What to do:
a – From the text on B2B marketing mistakes in the games industry, duplicate the passage starting with "B2B marketing mistake 1: Lack" and going on through "data you’ve commissioned.".
b – According to the text on B2B marketing mistakes in the games industry, why should a company spend good money on the design of a report instead of doing it in-house to save money?

Text shown:
We had an interesting question in our most recent Freemium Mode Q&A event focusing on B2B PR and marketing for the global games industry (https://www.biggamesmachine.com/freemium-mode/), which was:
“What are the most common B2B marketing mistakes you’ve seen in video game PR and marketing, and how can new companies avoid them to establish a strong presence in the market?”
B2B marketing mistake 1: Lack of investment/unrealistic budgets
If you want to make an impact, you’ll have to spend money over a long period to get there (see later point about expecting speedy results).
Building trust takes time, which is one of the reasons why B2B marketing is costly. However, the main reason is that companies tend to rely too much on PR and neglect other important aspects of the marketing mix.
Generating compelling PR stories requires great content supported by unique data and insight. This will either come from your own platform (if you operate a SAAS business) or data you’ve commissioned.
Data you already have on your platform is more cost-effective to analyse since it only needs extraction and analysis. However, commissioning a research project involves working with a specialised marketing research agency and incurs additional costs.
Regardless of the data source, a copywriter needs to analyse and transform it into easily digestible content.
Then the report needs to be designed, and this is one area where companies MASSIVELY fall down trying to save money by doing it in-house.
Bad design can kill great insight. If it looks cheap, your prospects will think it is cheap, so we strongly advise spending good money on quality design to do justice to the quality of your insight.
We don’t want to get stuck going down a rabbit hole over one piece of research. Still, our point is that any business that takes on a PR/marketing agency for B2B also needs a realistic budget allocated to collateral creation and generation.
We’ve not even discussed that a great piece of content, such as a report, can even be turned into multiple pieces of content, which requires more investment but can really help amplify the impact.
We’ll save that for another post 🙂
B2B marketing mistake 2: Lack of internal resource
If you plan to hire an agency, having the necessary resources to ensure a successful partnership is crucial.
One of the most common mistakes we see is when CEOs or C-suite executives believe they have the time to manage an agency but don’t.
Another common mistake is assigning the task of managing the agency to a very junior and inexperienced staff member. Their lack of knowledge and experience often flips the relationship on its head, resulting in the agency spending significant extra unbudgeted time in overseeing and guiding the junior staff member.
Ideally, you’ll have someone allocated to PR and marketing who’s an experienced professional and knows how to manage agencies.
To be clear, agencies don’t need close management because they’re incompetent and must always be told what to do.
Often, the best agencies overflow with ideas and require a skilled partner to work alongside them to achieve the best outcomes. Additionally, agencies value being held responsible and generally operate more effectively when working with a well-informed partner with the resources necessary to maximise the partnership’s potential.
As a word of warning, not long ago, we made a point of telling a prospective client that they need internal resources to manage us properly. Sadly, they didn’t listen and tried to do much of it themselves.
The client also underestimated the necessary time investment to get the most out of the relationship, and let’s just say that things went south pretty quickly.
B2B marketing mistake 3: Unrealistic expectations and expecting quick results
B2B marketing in the games industry isn’t a quick thing. It’s not a consumer campaign where you can stick a TV ad on one day and watch the sales roll in the next.
B2B is all about the long game. To use a terrible cliche, it’s a marathon, not a sprint. Sorry. There, we said it.
So, taking an agency on and expecting miracles in the first two months is not a reality.
Sure, we can grab clients some PR coverage pretty quickly using the proper insight or data, but this isn’t going to shift the needle.

Data lines:

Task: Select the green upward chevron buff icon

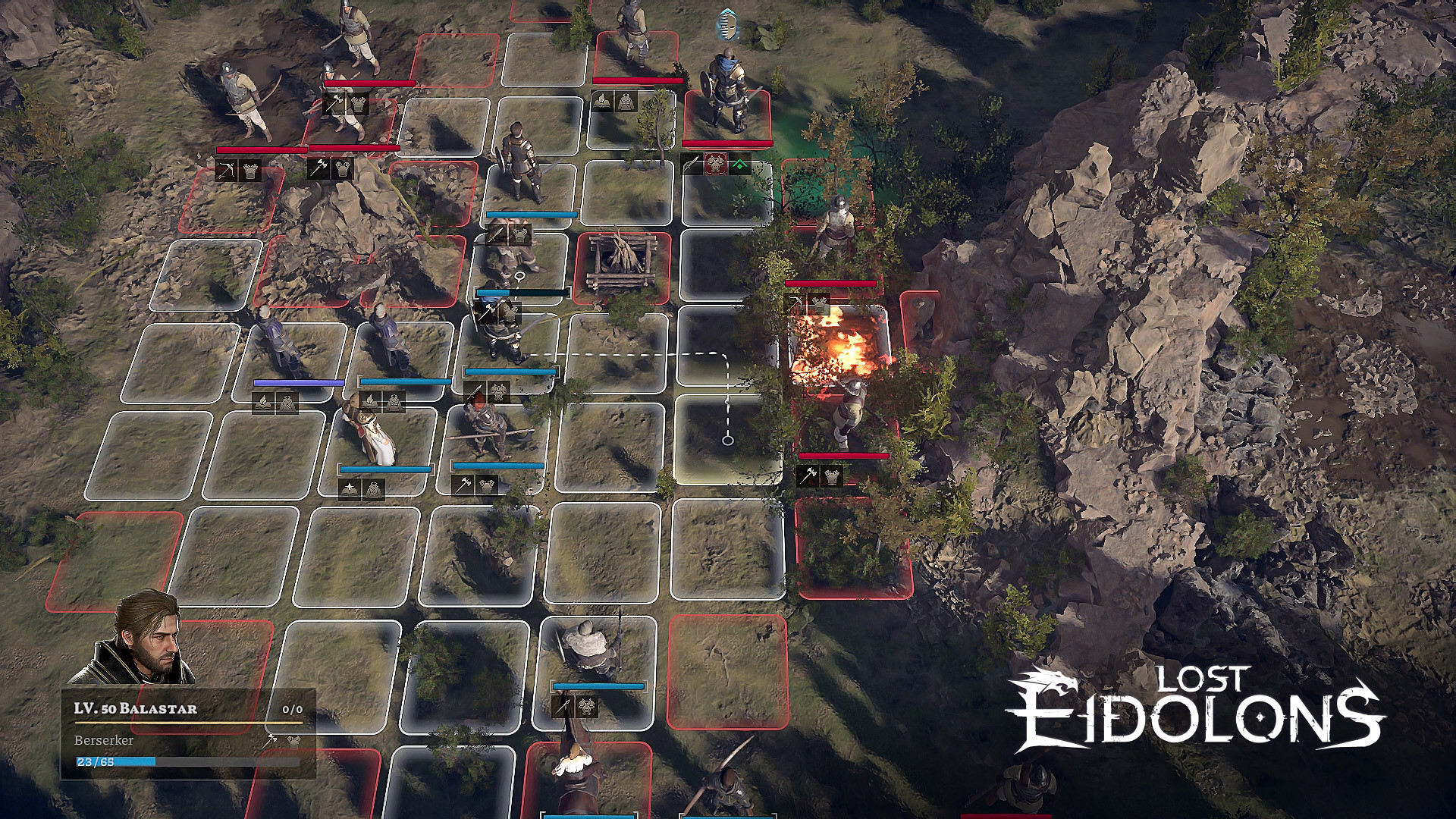Action: [x=742, y=165]
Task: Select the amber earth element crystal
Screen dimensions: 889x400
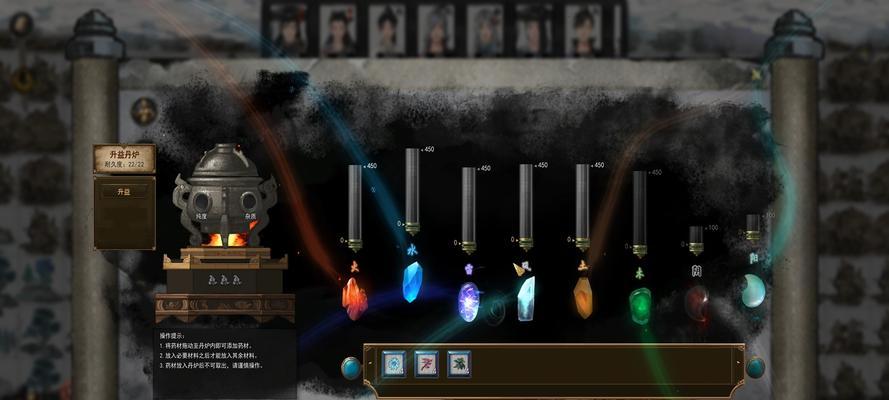Action: pyautogui.click(x=583, y=298)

Task-by-task solutions:
a –
B2B marketing mistake 1: Lack of investment/unrealistic budgets
If you want to make an impact, you’ll have to spend money over a long period to get there (see later point about expecting speedy results).
Building trust takes time, which is one of the reasons why B2B marketing is costly. However, the main reason is that companies tend to rely too much on PR and neglect other important aspects of the marketing mix.
Generating compelling PR stories requires great content supported by unique data and insight. This will either come from your own platform (if you operate a SAAS business) or data you’ve commissioned.

b – Bad design can kill great insight: if a report looks cheap, prospects will think it is cheap. Quality design is needed to do justice to the quality of the insight.